Sob a sombra das montanhas escarpadas que separam o Líbano e a Síria, onde as cicatrizes de conflitos passados ainda permanecem, os ecos do fogo de artilharia e o barulho dos tanques deram lugar a um silêncio inquietante.
Na segunda-feira, o Líbano e a Síria anunciaram um acordo de cessar-fogo após dois dias de intensos confrontos transfronteiriços que custaram a vida de 10 pessoas e deixaram 52 feridos no lado libanês.
O acordo, mediado pelos ministros da Defesa de ambas as nações, visa deter uma nova escalada ao longo de uma fronteira que se tornou cada vez mais volátil desde a queda de Bashar al-Assad da Síria há três meses.
Os confrontos, que começaram depois que as tropas sírias acusaram o Hezbollah de cruzar o território sírio e matar três soldados, levaram ambos os lados a reforçar suas fronteiras com tropas adicionais e armamento pesado.
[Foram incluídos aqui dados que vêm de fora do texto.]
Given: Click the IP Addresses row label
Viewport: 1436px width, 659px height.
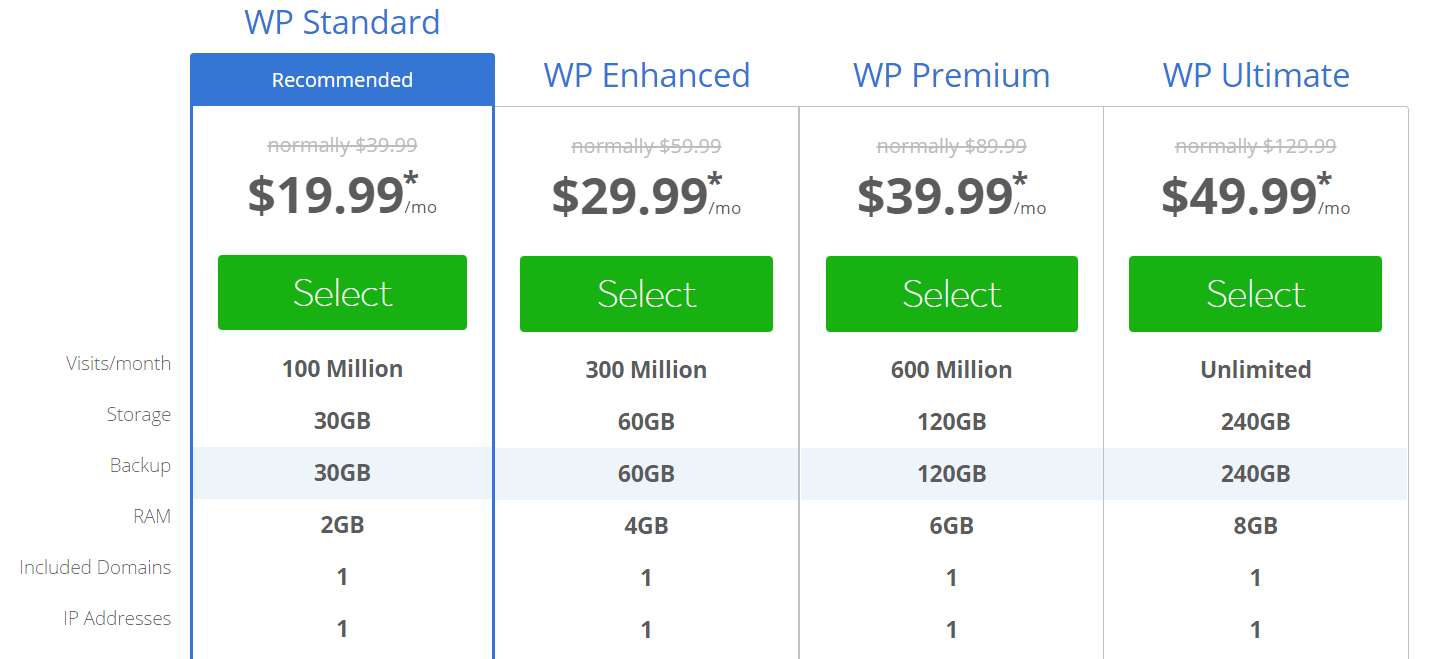Looking at the screenshot, I should tap(117, 618).
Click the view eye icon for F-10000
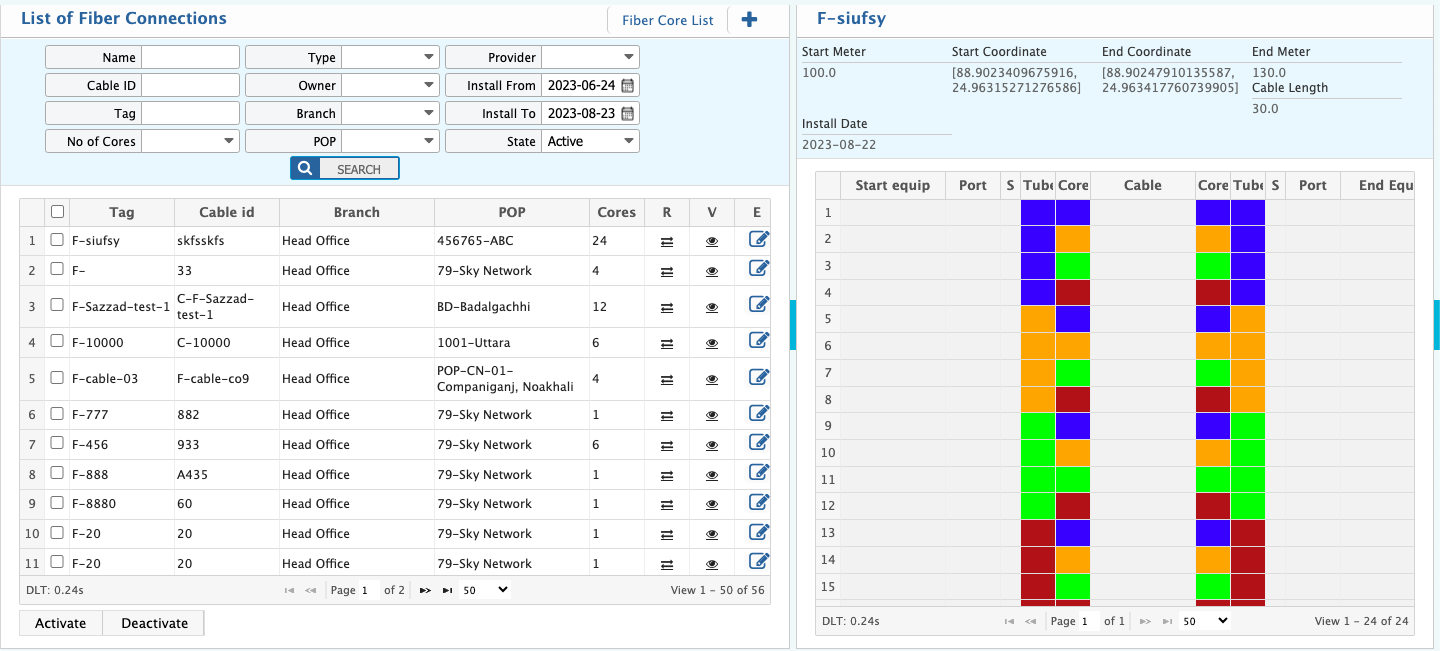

Embora o Hezbollah tenha negado firmemente o envolvimento, as autoridades libanesas responderam que os soldados sírios teriam cruzado o território libanês primeiro, provocando um confronto que levou à morte.
Enquanto os moradores das cidades fronteiriças fugiam para o interior para escapar dos bombardeios, as duas nações se esforçavam para diminuir as tensões, com as diretorias de inteligência mantendo contato para evitar mais deterioração.